For this method of preservation, you’ll first need to prepare your food by either mashing it into a pulp, cutting it into small pieces, or stringing it up on a rope or thick string. Fruits like apricots and peaches can be preserved similar to the way you’ve probably seen them in store packages, like “leather.” You’ll first mash them into a pulp and spread the fruit out into a ¼” thick layer across a flat, clean surface, and then let it dry in the sun.

Dried vegetables aren’t all that tasty eaten out of hand, but once rehydrated, they add flavor, texture, and important nutrients to soups and stews. They’re also easy to store in air-tight containers. Just chop, cube or cut them in half, and spread them out one layer deep on screening or cheesecloth that’s stretched over a frame. Cover with additional screening or cheesecloth and place them out in the sun until dry.

Of course, you can also dry fish by hanging it and smoking it to keep the bugs off.
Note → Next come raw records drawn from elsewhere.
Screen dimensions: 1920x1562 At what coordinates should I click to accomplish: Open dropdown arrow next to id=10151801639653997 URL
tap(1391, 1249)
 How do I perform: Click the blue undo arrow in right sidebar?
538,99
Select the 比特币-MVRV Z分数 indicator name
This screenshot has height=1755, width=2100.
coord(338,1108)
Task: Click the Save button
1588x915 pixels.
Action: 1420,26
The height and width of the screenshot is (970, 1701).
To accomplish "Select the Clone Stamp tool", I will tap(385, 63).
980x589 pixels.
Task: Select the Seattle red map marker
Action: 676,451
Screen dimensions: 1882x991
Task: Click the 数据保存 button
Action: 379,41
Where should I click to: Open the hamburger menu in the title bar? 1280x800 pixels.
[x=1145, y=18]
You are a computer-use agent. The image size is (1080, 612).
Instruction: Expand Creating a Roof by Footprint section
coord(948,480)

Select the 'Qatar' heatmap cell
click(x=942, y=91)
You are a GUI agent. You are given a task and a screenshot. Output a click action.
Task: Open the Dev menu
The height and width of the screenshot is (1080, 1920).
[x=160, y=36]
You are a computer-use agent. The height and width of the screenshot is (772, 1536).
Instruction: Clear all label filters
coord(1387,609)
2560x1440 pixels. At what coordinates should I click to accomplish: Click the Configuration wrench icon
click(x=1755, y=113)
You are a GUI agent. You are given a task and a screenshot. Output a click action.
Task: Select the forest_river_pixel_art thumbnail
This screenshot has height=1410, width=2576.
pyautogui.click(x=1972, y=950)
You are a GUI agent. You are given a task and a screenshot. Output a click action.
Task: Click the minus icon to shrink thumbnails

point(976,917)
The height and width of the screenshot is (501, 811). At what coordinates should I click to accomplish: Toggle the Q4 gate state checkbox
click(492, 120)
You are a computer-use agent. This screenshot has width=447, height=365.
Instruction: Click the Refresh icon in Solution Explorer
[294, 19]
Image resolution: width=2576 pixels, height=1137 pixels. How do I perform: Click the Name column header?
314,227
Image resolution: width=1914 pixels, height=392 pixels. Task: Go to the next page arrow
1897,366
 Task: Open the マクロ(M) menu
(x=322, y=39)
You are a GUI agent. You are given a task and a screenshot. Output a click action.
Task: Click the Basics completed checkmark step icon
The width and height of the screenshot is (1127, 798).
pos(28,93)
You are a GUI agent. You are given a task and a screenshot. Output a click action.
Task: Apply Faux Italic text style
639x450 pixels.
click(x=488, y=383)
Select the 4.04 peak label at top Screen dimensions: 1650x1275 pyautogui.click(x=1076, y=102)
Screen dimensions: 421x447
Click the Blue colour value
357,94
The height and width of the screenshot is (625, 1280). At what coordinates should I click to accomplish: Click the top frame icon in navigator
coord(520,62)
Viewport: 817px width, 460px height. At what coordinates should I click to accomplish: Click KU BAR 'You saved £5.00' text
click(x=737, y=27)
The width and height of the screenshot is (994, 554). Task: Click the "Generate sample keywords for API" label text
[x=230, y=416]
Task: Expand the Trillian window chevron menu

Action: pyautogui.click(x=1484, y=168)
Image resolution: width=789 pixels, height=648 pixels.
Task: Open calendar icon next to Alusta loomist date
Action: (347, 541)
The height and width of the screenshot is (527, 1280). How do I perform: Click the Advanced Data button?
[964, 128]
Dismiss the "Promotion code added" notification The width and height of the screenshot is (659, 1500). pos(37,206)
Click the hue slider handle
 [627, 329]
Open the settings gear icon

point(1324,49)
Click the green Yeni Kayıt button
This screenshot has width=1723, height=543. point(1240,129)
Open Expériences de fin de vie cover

It will generally last through an entire winter.


This method applies heat to food in a closed glass canning jar to stop natural spoilage and removes air from the jar to create a seal. There are two main methods that can be used. The first includes a water bath, which is best for high acid foods like tomatoes, salsas and pickles, as well as fruits and jams. The second is pressure canning, generally best for vegetables, meats, poultry and seafood.

Home canning isn’t difficult, but it is important to follow each step of the operation correctly, and at the proper time. You’ll need to be able to distinguish between various processing methods, as well as to be familiar with which procedure to use with a particular food. Fruits are the easiest to start out with, but no matter which type of foods you decide to can, you’ll want to invest in a good book on canning, such as the Ball Complete Book of Home Preserving.

Storing in a cool place

If you live in a cold climate area such as Canada, the whole outdoors can be your freezer in the wintertime, and often beyond that – you’ll just have to keep your food safe from wildlife. You can also use a cool root cellar to keep most root crop vegetables, like beets, potatoes, yams, turnips, and carrots, as well as some fruits, like apples, fresh. The most important factor in using a root cellar is to keep everything dry and cool.

Homemade preserves and picklesBy using one or more of these methods now, you can be well-prepared should the worst happen or if you just like having a little extra food on hand.